What is a plant-based diet?
Plant-based diets are diets where people get the majority (or all) of their nutritional needs met from plant foods – eg. vegetables, legumes, nuts, seeds and grains. There are lots of different kinds of plant-based diets. Plant-based diets may be pure plant-based diets or mostly plant-based diets.
Pure-plant based diets (like vegan style diets) are diets where no animal products are eaten- that is, no dairy (so no milk, cheese, yoghurt, cream, ice cream, custard or butter), no egg, and no meats (beef, pork, chicken, fish, shellfish – any animal). Although a pure-plant based diet has a lot in common with a vegan diet in the sense that no animal products are eaten, vegetarian and vegan diets are different from the types of plant-based diets which are advocated for health reasons (as it is possible to eat a “junk food” vegan or vegetarian diet). Furthermore, veganism extends beyond the diet as vegans also aim to avoid animal based products as much as they can throughout their entire lifestyle – so for example, no leather or fur clothing.

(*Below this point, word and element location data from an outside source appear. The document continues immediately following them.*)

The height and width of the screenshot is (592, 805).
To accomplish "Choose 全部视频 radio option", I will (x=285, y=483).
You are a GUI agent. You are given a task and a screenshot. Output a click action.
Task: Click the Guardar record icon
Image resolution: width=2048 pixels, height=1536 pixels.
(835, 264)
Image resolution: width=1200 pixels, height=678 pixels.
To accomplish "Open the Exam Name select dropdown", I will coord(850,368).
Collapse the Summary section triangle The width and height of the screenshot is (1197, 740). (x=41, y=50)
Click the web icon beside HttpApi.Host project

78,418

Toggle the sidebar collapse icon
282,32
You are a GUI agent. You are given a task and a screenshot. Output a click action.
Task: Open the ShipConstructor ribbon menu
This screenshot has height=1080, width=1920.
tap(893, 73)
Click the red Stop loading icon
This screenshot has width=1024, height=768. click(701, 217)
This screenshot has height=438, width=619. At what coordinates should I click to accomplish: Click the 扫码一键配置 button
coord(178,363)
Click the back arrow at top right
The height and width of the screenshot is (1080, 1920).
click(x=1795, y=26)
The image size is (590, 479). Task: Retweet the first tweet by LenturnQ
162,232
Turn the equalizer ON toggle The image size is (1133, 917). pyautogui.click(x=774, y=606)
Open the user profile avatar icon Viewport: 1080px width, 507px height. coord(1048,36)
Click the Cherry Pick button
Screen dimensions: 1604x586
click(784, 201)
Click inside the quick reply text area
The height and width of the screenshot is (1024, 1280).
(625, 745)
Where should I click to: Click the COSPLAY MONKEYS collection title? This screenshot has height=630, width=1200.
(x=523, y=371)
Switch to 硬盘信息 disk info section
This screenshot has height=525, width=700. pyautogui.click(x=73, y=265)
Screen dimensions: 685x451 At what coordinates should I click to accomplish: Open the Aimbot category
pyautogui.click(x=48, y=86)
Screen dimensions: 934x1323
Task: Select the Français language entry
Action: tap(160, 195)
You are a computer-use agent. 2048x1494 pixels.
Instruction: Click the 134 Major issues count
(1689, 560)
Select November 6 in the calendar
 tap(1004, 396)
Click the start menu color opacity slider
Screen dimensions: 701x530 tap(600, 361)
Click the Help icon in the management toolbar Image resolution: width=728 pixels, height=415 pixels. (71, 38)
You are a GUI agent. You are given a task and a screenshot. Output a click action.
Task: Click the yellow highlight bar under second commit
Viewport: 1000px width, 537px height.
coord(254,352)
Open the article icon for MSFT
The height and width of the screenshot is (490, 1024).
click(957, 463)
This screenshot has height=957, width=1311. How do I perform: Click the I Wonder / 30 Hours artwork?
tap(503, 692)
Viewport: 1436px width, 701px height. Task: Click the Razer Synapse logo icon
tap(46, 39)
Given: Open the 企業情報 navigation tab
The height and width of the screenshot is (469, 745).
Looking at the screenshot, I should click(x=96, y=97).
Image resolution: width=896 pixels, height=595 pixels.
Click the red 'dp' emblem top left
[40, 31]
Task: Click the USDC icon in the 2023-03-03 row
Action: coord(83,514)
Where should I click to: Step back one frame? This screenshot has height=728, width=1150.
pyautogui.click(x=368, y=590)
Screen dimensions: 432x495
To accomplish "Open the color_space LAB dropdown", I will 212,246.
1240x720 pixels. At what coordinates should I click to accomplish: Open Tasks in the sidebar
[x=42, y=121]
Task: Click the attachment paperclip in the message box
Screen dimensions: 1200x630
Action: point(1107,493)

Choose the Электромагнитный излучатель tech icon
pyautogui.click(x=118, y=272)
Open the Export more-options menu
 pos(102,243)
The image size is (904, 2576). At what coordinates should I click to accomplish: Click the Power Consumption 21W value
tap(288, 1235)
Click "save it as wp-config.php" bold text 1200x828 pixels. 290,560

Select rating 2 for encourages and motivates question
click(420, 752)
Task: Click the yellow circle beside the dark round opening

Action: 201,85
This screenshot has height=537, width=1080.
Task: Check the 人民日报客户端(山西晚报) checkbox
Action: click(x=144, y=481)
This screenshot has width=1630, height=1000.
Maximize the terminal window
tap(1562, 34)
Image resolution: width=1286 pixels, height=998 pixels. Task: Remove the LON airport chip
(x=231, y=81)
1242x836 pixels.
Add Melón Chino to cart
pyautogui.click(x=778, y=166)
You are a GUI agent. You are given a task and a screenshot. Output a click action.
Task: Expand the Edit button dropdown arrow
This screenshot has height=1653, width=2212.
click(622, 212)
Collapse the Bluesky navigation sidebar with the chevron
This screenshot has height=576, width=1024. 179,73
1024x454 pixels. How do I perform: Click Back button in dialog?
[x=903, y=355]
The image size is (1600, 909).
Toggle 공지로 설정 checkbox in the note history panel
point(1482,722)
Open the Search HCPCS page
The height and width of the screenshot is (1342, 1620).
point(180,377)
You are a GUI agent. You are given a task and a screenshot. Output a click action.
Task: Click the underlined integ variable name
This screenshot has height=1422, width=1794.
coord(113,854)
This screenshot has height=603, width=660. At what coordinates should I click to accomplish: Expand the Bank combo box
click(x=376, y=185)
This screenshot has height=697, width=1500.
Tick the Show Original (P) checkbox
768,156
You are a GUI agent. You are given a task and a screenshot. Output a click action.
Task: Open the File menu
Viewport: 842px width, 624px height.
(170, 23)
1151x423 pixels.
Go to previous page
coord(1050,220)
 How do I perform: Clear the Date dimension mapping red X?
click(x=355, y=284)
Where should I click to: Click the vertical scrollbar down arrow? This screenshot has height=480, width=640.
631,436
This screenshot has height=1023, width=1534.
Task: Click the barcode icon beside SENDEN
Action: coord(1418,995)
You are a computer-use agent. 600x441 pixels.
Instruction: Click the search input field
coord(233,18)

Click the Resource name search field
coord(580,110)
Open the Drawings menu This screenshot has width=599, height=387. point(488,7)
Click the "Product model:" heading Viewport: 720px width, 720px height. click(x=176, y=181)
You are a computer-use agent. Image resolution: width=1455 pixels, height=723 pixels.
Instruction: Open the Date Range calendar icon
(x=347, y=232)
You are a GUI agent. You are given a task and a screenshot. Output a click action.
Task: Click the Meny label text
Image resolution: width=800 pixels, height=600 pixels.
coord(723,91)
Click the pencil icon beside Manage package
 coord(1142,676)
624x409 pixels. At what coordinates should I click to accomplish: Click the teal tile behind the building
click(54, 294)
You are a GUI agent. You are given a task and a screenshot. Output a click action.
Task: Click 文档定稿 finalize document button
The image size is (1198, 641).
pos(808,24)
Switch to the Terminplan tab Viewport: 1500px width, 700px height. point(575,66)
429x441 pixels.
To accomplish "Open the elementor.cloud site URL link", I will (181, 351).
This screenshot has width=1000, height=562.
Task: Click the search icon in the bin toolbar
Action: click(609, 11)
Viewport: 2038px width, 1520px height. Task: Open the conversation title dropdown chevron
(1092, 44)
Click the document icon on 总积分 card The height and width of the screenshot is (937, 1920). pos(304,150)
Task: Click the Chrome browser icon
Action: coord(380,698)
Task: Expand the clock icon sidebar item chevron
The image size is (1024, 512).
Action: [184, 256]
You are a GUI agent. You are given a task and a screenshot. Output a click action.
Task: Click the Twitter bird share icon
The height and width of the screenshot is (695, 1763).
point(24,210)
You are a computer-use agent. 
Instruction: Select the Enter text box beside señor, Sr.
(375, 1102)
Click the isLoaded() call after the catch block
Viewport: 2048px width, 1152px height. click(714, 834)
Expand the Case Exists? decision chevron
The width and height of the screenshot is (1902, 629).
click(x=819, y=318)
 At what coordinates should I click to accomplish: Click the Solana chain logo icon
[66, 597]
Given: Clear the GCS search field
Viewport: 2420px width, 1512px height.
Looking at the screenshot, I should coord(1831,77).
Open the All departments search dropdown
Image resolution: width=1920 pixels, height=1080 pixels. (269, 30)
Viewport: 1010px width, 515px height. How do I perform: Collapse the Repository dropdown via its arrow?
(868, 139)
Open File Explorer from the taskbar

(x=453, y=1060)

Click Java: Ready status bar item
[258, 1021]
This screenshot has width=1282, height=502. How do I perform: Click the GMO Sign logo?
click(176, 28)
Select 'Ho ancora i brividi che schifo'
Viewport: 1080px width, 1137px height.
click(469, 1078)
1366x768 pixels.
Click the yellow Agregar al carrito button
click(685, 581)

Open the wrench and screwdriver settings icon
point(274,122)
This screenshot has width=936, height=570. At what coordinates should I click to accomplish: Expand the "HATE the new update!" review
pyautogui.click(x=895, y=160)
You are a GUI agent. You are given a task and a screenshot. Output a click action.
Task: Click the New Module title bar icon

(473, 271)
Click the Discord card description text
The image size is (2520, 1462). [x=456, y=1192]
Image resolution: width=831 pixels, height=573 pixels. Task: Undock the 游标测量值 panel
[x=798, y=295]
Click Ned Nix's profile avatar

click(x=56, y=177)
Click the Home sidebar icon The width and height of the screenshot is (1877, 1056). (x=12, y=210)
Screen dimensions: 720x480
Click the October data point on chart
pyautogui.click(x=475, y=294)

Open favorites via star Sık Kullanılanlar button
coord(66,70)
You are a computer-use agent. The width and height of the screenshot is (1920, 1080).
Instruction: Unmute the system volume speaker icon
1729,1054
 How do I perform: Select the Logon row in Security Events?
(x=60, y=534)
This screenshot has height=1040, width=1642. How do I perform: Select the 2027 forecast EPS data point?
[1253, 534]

Some examples of pure plant-based diets are vegan diets and whole food plant-based diets.
A mostly plant-based diet is a diet where people may eat some animal products, eg. a little dairy, egg, fish or meat for example but the majority of their calories and nutrition comes from plant-foods (think more like the traditional Asian diets or Mediterranean diets). This is a great video about plant based diets and longevity by journalist and author Dan Buettner.
Generally speaking plant-based diets focus on un or minimally processed whole foods and encourage eating a lot of whole grains, legumes, vegetables and fruit with some nuts and seeds, and discourages the eating of fats and oils, processed foods and animal foods, although some proponents of plant-based diets may allow the inclusion of some animal-based foods in the diet (eg. Dr. Ornish).